Topic: My journey from Iraq to New Zealand
I came to New Zealand in 1997 from Iraq via a United Nations camp in Saudi Arabia. It was a long and painful journey, but I did not give up hope. Finally after more than 6 yrs in a camp - where we had to live literally like animals amongst filth, overcrowded conditions and constant fear of being executed, I was among the 200 or so picked up by New Zealand authorities and brought to this beautiful country. It looked like "Janat- heaven" to me, after the harsh conditions of the camp - this is my story - former Iraqi Refugee now settled in New Zealand.
"I was born in Fau, a suburb of Basrah in Southern Iraq, in 1966, the second son in what was to become a large family. Times were happy in Iraq in the 1970s, before Saddam became President in 1979. After that Iraq became like a prison. Iraq was a wealthy country, but everything went to Saddam. Life was very horrible."
"The Army was compulsory after Institute. I went to an Industrial Institute to train as a mechanic. Schools - we had Primary, Intermediate, Secondary, then Institute or University. Everything for education was free in Iraq. At Institute, everything was free, meals were free, and I was paid a salary. I went straight from Institute to the Army at age 19, it was compulsory. If you didn't go, you were executed. I became a Sergeant and trained soldiers in North Iraq at Nineveh."

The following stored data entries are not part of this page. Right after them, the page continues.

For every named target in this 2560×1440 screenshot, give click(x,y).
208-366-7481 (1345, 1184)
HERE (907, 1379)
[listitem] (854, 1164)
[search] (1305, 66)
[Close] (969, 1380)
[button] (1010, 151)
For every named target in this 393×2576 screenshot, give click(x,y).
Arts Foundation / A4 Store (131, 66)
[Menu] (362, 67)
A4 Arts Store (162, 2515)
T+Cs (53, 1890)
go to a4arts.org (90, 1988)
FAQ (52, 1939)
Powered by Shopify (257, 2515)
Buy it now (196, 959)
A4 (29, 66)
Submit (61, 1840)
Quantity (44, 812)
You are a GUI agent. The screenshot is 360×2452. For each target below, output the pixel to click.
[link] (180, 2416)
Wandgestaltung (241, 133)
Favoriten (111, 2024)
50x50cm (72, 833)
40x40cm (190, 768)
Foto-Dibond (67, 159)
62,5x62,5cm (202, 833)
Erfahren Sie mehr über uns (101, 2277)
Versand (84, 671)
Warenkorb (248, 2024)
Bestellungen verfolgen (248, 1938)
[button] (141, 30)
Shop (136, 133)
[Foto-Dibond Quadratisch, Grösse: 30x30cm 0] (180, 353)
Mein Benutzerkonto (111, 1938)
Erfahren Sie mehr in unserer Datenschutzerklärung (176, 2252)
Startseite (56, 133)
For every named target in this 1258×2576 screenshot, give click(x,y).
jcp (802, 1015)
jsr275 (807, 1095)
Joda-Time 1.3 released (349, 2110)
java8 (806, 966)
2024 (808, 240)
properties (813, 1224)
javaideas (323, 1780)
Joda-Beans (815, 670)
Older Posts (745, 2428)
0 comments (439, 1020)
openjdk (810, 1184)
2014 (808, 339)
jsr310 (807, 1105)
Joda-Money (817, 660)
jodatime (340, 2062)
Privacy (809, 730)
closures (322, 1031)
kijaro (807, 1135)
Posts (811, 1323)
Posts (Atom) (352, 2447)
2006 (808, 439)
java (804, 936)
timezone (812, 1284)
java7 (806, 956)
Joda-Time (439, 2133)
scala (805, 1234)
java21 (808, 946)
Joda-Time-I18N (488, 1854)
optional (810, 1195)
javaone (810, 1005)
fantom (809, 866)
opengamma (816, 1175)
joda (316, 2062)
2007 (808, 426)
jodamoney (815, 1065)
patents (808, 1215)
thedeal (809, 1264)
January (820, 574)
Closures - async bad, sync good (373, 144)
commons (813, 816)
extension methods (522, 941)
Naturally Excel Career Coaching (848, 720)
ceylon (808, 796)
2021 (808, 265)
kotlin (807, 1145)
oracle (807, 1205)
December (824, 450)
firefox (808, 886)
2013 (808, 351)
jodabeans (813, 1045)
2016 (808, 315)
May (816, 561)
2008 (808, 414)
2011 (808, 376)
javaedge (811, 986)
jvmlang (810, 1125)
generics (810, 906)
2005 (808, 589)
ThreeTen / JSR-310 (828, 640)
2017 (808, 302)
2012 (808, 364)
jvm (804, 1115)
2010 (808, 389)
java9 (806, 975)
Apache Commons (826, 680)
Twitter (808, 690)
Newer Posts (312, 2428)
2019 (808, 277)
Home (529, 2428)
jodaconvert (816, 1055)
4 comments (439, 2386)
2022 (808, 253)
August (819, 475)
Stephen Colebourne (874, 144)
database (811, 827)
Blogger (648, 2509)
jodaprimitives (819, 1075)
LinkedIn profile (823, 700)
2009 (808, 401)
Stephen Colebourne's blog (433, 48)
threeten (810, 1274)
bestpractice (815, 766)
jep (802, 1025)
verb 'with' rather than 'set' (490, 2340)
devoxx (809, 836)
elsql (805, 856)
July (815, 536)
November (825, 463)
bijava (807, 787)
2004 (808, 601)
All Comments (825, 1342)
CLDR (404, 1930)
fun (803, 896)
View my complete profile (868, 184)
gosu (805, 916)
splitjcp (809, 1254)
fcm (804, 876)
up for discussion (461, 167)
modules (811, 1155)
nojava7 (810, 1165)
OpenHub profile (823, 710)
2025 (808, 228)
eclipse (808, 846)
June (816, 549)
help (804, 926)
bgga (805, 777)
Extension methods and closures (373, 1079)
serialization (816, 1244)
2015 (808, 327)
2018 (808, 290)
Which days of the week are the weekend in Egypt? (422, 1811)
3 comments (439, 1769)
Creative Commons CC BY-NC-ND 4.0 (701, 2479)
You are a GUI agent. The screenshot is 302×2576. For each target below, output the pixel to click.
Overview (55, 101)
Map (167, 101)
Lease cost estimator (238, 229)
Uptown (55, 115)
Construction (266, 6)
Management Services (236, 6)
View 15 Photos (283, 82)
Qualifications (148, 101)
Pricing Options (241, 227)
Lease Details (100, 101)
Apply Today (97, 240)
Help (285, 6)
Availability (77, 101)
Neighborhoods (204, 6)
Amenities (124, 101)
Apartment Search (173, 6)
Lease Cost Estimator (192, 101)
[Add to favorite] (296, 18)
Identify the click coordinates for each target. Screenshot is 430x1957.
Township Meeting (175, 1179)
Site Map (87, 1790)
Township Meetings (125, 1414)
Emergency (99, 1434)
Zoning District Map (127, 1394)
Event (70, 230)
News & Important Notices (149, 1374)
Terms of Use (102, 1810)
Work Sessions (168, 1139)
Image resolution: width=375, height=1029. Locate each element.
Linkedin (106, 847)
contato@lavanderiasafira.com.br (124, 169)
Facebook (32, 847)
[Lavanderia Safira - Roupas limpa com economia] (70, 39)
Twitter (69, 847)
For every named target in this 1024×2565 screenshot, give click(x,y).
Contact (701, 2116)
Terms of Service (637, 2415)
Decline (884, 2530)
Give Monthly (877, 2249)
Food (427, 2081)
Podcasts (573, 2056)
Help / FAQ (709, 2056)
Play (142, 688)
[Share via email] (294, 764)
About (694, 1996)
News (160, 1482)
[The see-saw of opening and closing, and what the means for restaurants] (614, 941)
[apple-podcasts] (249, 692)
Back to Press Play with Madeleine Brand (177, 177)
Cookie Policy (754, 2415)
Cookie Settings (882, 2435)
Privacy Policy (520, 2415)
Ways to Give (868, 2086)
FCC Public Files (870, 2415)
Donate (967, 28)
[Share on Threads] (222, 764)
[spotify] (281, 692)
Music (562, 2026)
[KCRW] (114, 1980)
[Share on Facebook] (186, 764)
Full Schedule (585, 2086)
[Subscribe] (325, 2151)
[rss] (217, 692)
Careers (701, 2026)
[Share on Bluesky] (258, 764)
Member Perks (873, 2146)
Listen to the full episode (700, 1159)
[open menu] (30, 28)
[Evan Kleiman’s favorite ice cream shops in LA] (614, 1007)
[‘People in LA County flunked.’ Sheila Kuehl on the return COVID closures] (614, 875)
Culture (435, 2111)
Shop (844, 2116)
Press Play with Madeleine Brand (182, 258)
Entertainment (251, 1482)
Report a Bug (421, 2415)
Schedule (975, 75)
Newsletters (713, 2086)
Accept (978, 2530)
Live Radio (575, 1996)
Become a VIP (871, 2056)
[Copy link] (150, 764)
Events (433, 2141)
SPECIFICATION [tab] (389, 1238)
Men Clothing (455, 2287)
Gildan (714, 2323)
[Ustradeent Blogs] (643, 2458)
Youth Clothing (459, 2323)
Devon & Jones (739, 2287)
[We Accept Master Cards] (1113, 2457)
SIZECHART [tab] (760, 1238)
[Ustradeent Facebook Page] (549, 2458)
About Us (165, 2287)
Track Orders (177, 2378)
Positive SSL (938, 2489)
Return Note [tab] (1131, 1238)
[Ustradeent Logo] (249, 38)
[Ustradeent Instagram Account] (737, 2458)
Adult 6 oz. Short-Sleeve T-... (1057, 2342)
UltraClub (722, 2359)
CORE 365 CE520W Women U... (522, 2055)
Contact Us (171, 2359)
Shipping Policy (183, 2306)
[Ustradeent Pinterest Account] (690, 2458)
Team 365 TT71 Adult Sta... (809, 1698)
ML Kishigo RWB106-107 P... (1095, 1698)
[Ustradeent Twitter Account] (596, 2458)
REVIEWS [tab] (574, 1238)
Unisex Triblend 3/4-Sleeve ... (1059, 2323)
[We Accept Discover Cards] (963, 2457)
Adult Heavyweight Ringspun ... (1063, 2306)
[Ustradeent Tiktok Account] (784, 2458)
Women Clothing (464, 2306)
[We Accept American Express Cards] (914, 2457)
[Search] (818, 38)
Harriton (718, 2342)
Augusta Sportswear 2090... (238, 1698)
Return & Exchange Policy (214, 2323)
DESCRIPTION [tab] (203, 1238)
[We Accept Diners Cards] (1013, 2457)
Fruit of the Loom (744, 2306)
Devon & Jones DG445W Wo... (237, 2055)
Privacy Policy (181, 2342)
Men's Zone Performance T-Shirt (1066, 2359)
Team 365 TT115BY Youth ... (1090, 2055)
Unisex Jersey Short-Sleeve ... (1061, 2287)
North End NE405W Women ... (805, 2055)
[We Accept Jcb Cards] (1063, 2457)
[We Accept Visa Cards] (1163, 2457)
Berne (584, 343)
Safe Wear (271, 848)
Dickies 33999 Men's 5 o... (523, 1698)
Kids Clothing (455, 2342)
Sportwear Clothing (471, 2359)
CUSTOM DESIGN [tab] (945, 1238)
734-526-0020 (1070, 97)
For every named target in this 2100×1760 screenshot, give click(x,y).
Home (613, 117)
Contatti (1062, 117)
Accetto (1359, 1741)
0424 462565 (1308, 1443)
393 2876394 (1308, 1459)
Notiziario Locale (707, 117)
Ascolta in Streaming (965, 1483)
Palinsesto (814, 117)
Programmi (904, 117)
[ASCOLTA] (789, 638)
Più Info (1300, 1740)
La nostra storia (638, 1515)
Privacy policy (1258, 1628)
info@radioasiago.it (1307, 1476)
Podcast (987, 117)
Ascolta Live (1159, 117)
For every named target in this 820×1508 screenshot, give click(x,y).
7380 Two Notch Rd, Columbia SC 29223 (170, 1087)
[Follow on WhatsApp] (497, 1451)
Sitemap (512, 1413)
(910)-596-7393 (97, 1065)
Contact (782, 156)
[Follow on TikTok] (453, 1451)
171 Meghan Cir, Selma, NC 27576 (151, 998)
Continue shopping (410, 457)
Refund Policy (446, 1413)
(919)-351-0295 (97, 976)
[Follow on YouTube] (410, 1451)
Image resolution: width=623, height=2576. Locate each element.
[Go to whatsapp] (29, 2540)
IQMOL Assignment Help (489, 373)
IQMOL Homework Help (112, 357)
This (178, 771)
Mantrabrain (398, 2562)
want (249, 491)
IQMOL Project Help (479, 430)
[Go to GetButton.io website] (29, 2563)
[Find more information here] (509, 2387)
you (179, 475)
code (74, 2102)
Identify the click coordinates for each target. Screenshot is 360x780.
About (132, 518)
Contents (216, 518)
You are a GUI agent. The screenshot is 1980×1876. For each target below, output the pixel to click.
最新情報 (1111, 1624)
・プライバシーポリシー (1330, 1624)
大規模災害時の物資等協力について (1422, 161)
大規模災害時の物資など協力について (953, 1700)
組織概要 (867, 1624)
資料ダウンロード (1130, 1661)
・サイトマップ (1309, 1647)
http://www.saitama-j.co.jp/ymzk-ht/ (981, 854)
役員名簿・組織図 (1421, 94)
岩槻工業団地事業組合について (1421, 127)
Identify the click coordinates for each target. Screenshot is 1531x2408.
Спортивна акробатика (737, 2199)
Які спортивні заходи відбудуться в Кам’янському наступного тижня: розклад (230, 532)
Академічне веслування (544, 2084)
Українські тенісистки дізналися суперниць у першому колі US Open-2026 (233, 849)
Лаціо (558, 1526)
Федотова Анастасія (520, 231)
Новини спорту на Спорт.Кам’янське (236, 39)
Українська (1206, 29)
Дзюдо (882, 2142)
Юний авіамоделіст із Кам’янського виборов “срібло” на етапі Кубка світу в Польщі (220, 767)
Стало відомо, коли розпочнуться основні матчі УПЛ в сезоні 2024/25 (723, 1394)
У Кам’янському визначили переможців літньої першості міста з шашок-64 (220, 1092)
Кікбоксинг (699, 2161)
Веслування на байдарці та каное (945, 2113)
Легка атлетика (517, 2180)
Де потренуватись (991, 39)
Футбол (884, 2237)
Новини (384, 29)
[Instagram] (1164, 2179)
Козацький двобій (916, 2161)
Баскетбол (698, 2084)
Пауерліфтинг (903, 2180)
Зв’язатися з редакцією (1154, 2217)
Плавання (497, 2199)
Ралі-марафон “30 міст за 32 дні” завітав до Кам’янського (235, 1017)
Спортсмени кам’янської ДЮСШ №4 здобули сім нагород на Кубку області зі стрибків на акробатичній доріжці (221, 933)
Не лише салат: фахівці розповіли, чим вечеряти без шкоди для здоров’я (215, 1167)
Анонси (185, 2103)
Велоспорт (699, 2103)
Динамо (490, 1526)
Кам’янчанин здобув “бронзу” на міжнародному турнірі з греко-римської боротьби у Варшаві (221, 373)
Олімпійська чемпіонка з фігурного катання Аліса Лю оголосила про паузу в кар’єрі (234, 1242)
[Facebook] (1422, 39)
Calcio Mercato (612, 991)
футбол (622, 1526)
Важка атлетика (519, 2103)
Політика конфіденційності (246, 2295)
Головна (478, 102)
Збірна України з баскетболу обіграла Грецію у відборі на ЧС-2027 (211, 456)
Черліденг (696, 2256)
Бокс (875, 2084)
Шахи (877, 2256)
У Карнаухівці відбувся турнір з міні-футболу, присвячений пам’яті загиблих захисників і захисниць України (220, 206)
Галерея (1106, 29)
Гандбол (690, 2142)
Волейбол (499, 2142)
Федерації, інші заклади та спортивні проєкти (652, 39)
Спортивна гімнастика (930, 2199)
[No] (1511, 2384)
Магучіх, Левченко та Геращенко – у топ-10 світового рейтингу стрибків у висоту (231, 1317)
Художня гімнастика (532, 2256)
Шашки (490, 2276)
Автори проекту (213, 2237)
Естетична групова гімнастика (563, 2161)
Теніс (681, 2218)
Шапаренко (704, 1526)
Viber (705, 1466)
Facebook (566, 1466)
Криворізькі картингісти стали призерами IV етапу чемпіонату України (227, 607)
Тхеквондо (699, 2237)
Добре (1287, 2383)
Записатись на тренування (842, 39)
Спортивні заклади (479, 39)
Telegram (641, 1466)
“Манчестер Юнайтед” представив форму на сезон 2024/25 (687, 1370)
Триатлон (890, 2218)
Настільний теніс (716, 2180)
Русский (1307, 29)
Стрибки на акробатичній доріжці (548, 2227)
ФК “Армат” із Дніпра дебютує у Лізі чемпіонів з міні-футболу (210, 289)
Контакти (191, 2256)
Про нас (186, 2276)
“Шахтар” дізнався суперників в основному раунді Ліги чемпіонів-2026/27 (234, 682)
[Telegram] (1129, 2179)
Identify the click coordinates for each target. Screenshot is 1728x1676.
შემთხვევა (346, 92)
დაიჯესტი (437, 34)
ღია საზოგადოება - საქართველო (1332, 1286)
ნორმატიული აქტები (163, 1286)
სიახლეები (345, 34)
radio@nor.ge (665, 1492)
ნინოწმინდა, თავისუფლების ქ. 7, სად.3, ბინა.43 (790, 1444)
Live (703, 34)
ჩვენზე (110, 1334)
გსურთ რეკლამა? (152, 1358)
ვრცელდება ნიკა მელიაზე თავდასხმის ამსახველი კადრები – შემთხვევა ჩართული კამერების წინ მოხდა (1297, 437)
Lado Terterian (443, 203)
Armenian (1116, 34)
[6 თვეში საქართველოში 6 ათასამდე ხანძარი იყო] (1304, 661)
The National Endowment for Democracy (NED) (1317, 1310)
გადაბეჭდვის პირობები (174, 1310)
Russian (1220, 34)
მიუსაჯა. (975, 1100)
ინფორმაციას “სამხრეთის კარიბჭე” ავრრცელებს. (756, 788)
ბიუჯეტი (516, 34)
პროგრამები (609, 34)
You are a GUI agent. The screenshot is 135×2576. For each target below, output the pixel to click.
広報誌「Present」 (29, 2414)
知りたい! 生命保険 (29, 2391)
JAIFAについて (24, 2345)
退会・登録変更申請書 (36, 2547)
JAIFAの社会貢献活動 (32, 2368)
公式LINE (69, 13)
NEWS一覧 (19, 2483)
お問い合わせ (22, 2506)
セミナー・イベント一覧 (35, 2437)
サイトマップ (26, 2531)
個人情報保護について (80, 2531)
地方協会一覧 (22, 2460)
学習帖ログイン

"I was training soldiers during the Iraq-Iran War from September 1980 to August 1988. The war began when Iraq, under Saddam, invaded Iran. I trained the soldiers in using weapons, in attack and defence. Basrah, where my family was, is near Iran. The Iranians were kind, they would warn families to get out of the city when an attack was coming. They would put out a warning on the radio."
"Under Saddam, it was still hard being in the Army, even though we were working for Saddam. Soldiers could still be put in jail. Under Saddam, we only got news from Baghdad, we didn't know what was happening in the rest of the world. Saddam travelled with a guard of about 5,000, with helicopters, and cars with tinted glass so you couldn't see who was inside. During the Iran/Iraq War my family moved to Najav, which is a holy place for the Shi'a Islamic world."
"From age 15-18 all youth had to go in the Army. There were about 2 million in the Army. Workers were brought in from Egypt and other countries. Food was cheap in Iraq. A lot of my friends were killed in the war. Some of us sergeants were sent to South Iraq to train children in Intermediate schools about the army, using toy guns; Saddam wanted everyone trained in violence. Iraq invaded Kuwait in 1990, so there was no break between wars."
"I was part of the 1991 revolution. The Americans helped Saddam to destroy the revolution. Anyone caught was executed. In 1991 I ran with my younger brother from Najav to Samawa, on the Tigris River. We went to a United Nations camp near the border with Saudi Arabia. The Republican Army couldn't do anything to us as the United Nations was there. Many countries were represented there. We went to the Basrah suburb of Safwan for 3 days, we ate tomatoes and food from the UN, then we went to Rafha in Saudi Arabia, were there was a camp with about 85,000 people."
"The rest of my family were still in Iraq. The Army went to my father and asked where me and my brother were, but he said he didn't know. I don't know whether my father was punished. Prisoners were tortured - if they spoke about what happened in jail they were killed. My cousin said "Hell is better than Saddam's jail." He envied animals as they were free."
"In camp we were given a tent. We made mud bricks to build ourselves houses with as the winters were so cold. The Saudi Army was very nasty to former Saddam soldiers. They killed a lot of Iraqi refugees. Some deserted and went back to Iraq to tell their families what was happening. King Fahd, with religious leaders, allowed Saudi intelligence to stop Iraqis leaving."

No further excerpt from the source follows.